All these smart devices emerging from different manufacturers like Fitbit, Nest, all of them speak different protocols. So, they needed to have a central hub where you can just interconnect any of your smart devices irrespective of the protocol it speaks.
SC: What about your experiences with Startupbootcamp? Can you share some?
JB: When we were in Startup Bootcamp, every day was planned strategically. You were getting evaluated multiple times a day, while pitching to journalists/VCs/Product Experts/Finance experts, which really forced us to reassess our ideas and value proposition, and the way we were communicating it, and then you take all that feedback, go back home and come up with a stronger idea. This environment guided us to discover the need to provide connected hardware and sensors in order to connect and use our cloud.
So we decided to create our own sensor-enabled hardware, sort of like taking sensors out of the smartphone and providing those sensors to developers, which they can play with, on an open platform, to build their own connected applications. With the help of the mentors’ input and constant feedback, we came up with this notion of modular sensors you could separate from each other, that are connected with Bluetooth and Wi-Fi with different sensors, which we called the Wunderbar.

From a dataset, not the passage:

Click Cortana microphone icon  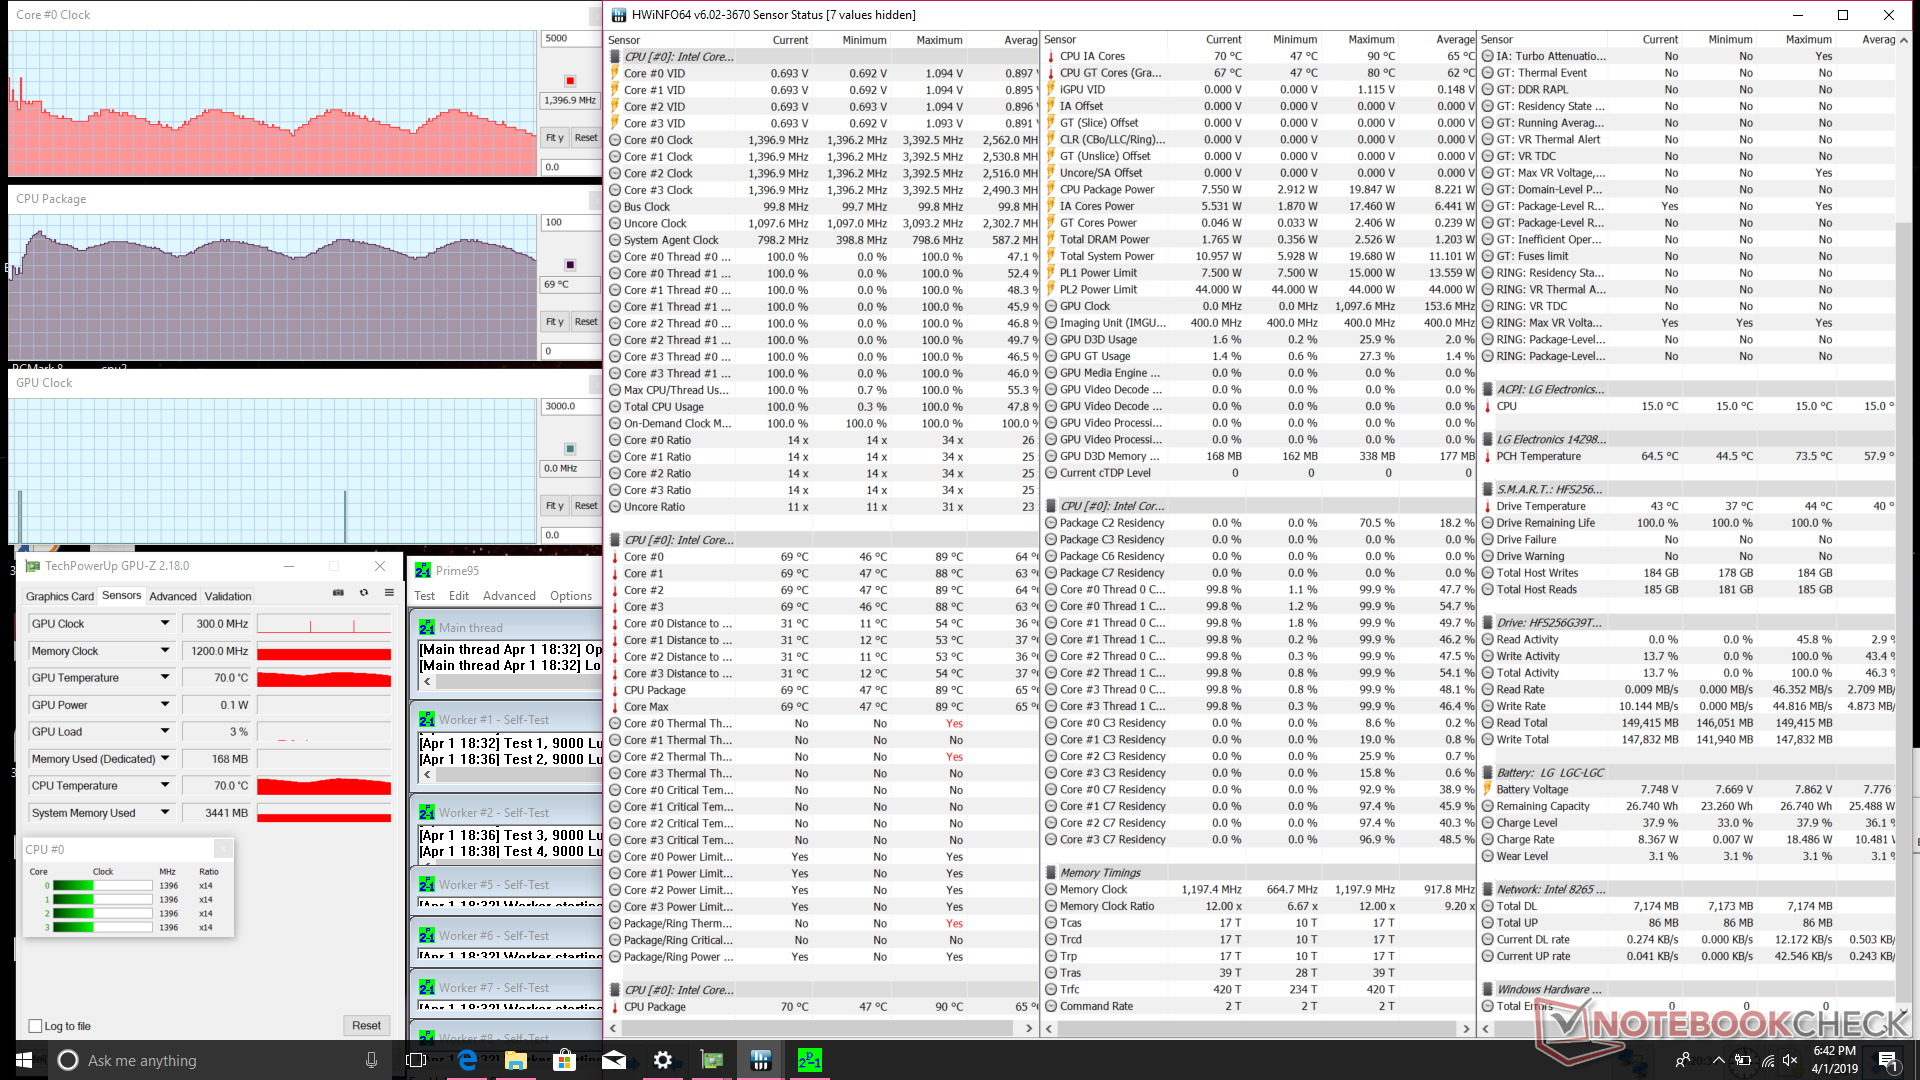[372, 1060]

We crowdfunded the Wunderbar, did a lot of research, spoke to the mentors and we found marketing experts who helped us in building the buzz and pre-launched the website on Kickstarter. Then Dragon Innovation, a hardware-focused incubator and crowd-funding platform, offered us to use their platform. Ultimately that was a good decision and we succeeded in raising $110k and more importantly we got a lot of media attention and the attention of Conrad Electronic, who was also hunting and scouting out for new hardware ideas. They approached us and invested not only in the crafting campaign but also to acquire a license for manufacturing and marketing. We sold around two and a half thousand Wunderbars through crowdfunding by pre-order. This brought the first actual traction to the platform, and we had started to grow as companies were buying our stuff.
SC: From a startup founder perspective, while Relayr recently got sold to Munich Re, how will be the dynamics for you, now?
JB: I think it’s really important to let us do what we have been doing best and we stay independent. I think that was really one of the key drivers in our case for merging with MunichRe. I will be staying on board along with the whole management team. We continue as it was before and we continue to do our best, but now with the power of MunichRe and Hartford Steam Boiler.
SC: In the future, what are the opportunities do you see for Relayr as a company?
JB: We definitely have a clear massive opportunity in the industrial machine space. You know you’re dealing with an industrial world of physical assets that is not used to thinking in digital and there will be a lot of fallouts and collateral damages in the digitisation of industrials. Especially, for those midmarket companies unable to digitise fast enough and unable to leverage digital business models, because they think it’s not important so far.
Our job is to really tap that massive opportunity, and as a small company, it’s hard for us to reach out and touch every industrial company manufacturer. But I think the way we combine consulting, software, insurance and financing is quite unique in the market. I think that’s where our opportunity lies. We also plan to tap similar opportunities around the world.